# Meteor shower + Celeste (Communication Error AGAIN)



## Arckaniel (May 11, 2020)

Hi, unfortunately a communication error occured, anyone who's in my island at the time it happened please dm me so I could send you the Dodo code first...

I'll have to find Celeste again first since she respawned...

So it's my third day of meteor shower here in my island, like idk how it happened but it did, so I'm sharing the blessing to you guys...

If you want to visit here's the queue:
N/A for a while
PLEASE only leave the queue if you already left the island, thank you

Tips in NMT are greatly appreciated (not required tho, just saving up for villager hunting)
DIYs good as well (or bells for house expansion; actually anything's good lol)

Bam is also crafting a Kettlebell as well if you'd like that (he's on the left beach near airport)

Also last reminders:
PLEASE only leave thru airport, thank you


----------



## MarkySharky (May 11, 2020)

Wow the load time to get to your island was crazy! 

edit: so pleased to get the space shuttle DIY!!


----------



## Arckaniel (May 11, 2020)

Ahahaha I know it took quite some time but at least you were able to connect xD


----------



## MarkySharky (May 11, 2020)

Is the meteor shower ongoing at the moment?


----------



## Arckaniel (May 11, 2020)

Yes it is


----------



## MarkySharky (May 11, 2020)

Is it possible to wish on stars on someone else's island or do you need me to move on?



Arckaniel said:


> Yes it is


----------



## Arckaniel (May 11, 2020)

Wishing on the stars is ok


----------



## DairyCupid (May 11, 2020)

Hi! Is this still active? I keep getting an error when I try connect to ur island


----------



## Arckaniel (May 11, 2020)

Yes it is, unfortunately I think it's because it's clogged atm that's why


----------



## DairyCupid (May 11, 2020)

Arckaniel said:


> Yes it is, unfortunately I think it's because it's clogged atm that's why


Its all good! I'll wait a little bit before trying again, don't wanna overwhelm ur island! :3c


----------



## Arckaniel (May 11, 2020)

Ok hope you can connect soon  I'll be open for quite some time


----------



## nyx~ (May 11, 2020)

Hi I've tried to come like 10 times now and I keep getting an interference...


----------



## Arckaniel (May 11, 2020)

People are still entering the island I think that's why unfortunately


----------



## MarkySharky (May 11, 2020)

Thank you so much for this by the way. Sorry I've been hanging around wishing on stars!!


----------



## Arckaniel (May 11, 2020)

np, and that's cool ahahahaha


----------



## MarkySharky (May 11, 2020)




----------



## Romaki (May 11, 2020)

Looks like someone left the queue but is still on the island, I couldn't join until I was second-last as an island visitor. ^^


----------



## Arckaniel (May 11, 2020)

Yeah I think so too if that's the case


----------



## LilBabyDelirium (May 11, 2020)

It looks like it booted me from the queue but I'm still on the island. I'll take off so that resolves. 
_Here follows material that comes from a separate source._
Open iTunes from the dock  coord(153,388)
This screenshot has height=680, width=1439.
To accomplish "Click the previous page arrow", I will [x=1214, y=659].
	Post automatically merged: May 11, 2020

I hope that helped a little, I think you may want to try a reset on the turnip exchange at some point because it took me about ten minutes to get in myself so the queue might be off anyways.  Not sure,  but thanks so much for having me!


----------



## Arckaniel (May 11, 2020)

you're welcome, hope you enjoyed yourbstay, and thanks for the hybrids


----------



## lauren1 (May 11, 2020)

Aw  connection lost. I didn’t get my DIY or my tip


----------



## Arckaniel (May 11, 2020)

Fixed but won't be sharing the code here for a while so the people who got affected could come visit first, good news is that Celeste is now at the airport so no vaulting pole needed lol.

	Post automatically merged: May 11, 2020

It happened again AHHH, will resend codes to people who DM'ed me


----------